_Try it_: The required output is the exact run of lines from the one bearing "The height and width of the screenshot is (650, 1358)." through the final line of the listing below, with the pictures removed.

(Entries shown Opens)

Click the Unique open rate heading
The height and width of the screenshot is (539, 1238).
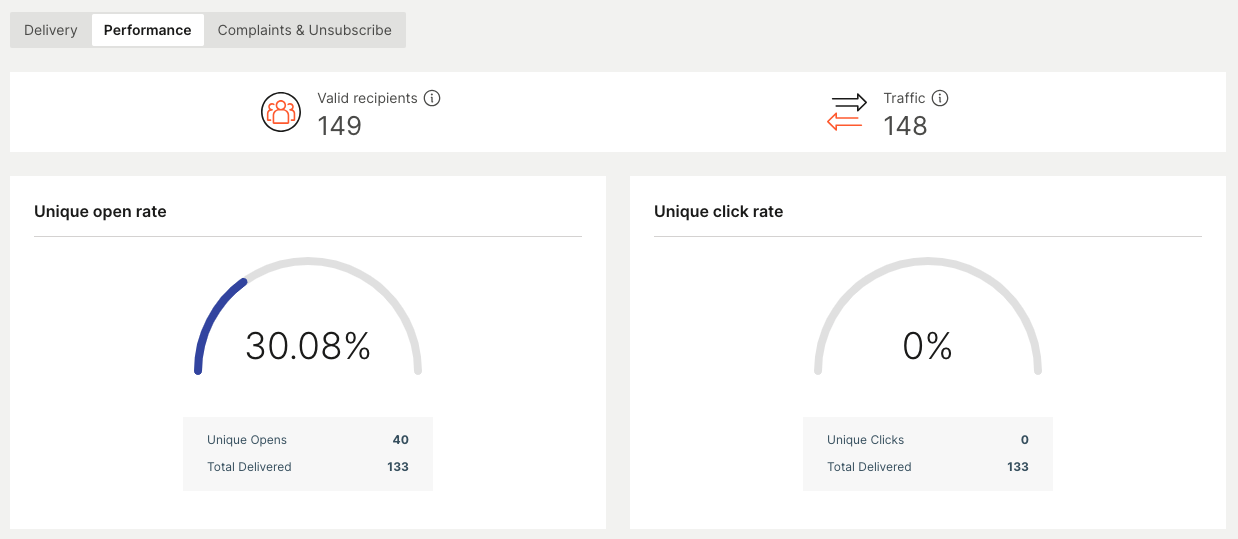(100, 212)
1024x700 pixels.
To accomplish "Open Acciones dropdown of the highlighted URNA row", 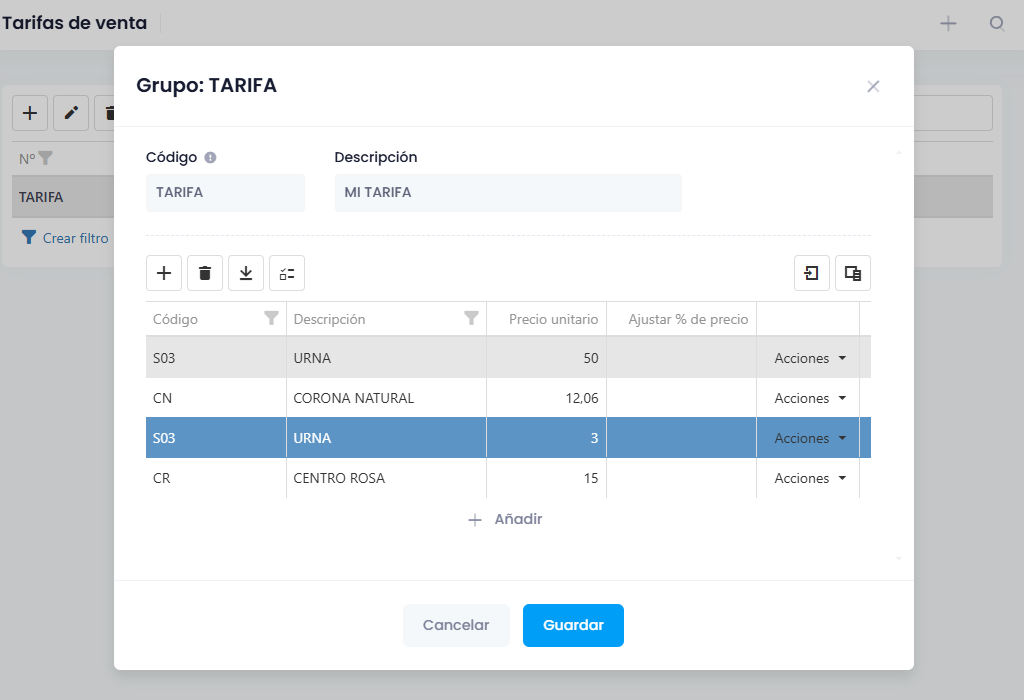I will pos(810,438).
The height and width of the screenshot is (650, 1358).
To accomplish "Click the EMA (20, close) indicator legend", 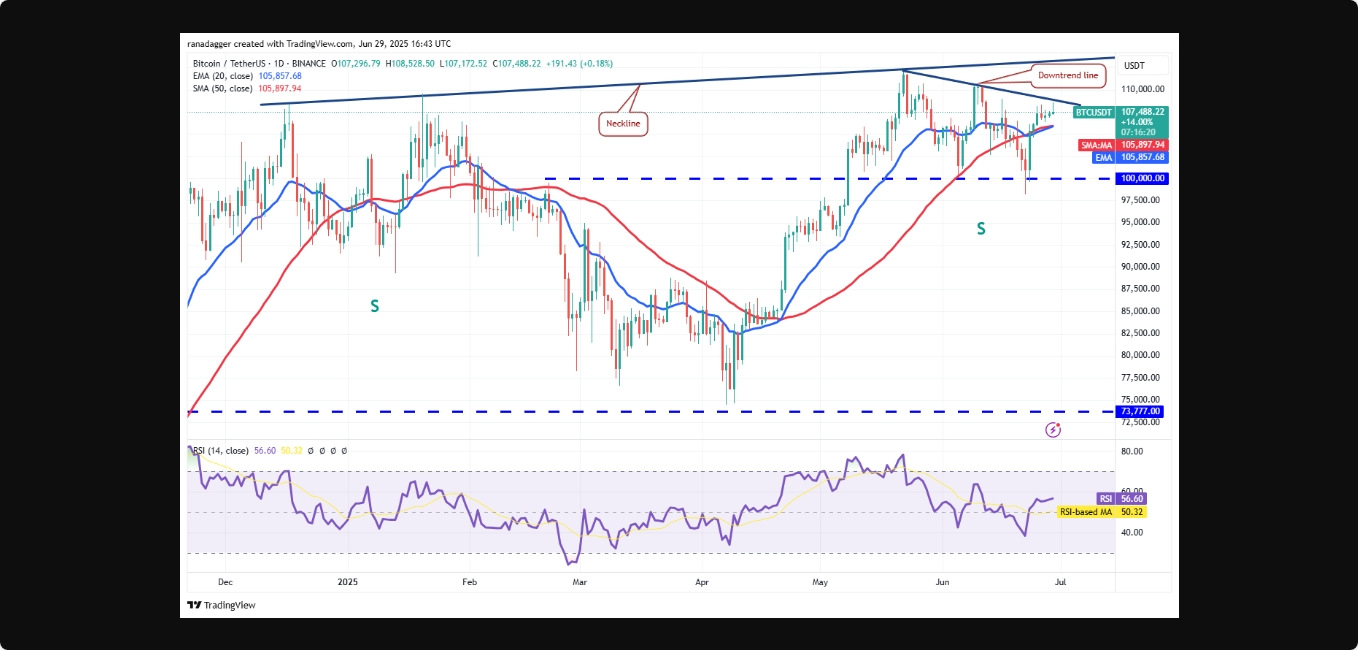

(Entries shown Closes)

_Task output_:
The height and width of the screenshot is (650, 1358).
To accomplish "Click the EMA (20, close) indicator legend", 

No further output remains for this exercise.